Stored records
◇ ◇ ◇ ◇

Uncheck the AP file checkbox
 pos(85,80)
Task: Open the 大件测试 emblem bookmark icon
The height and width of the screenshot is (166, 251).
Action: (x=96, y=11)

◇ ◇ ◇ ◇

What to do: The entries shown above should be duplicated exactly.

Response area:
Uncheck the AP file checkbox
 pos(85,80)
Task: Open the 大件测试 emblem bookmark icon
The height and width of the screenshot is (166, 251).
Action: (x=96, y=11)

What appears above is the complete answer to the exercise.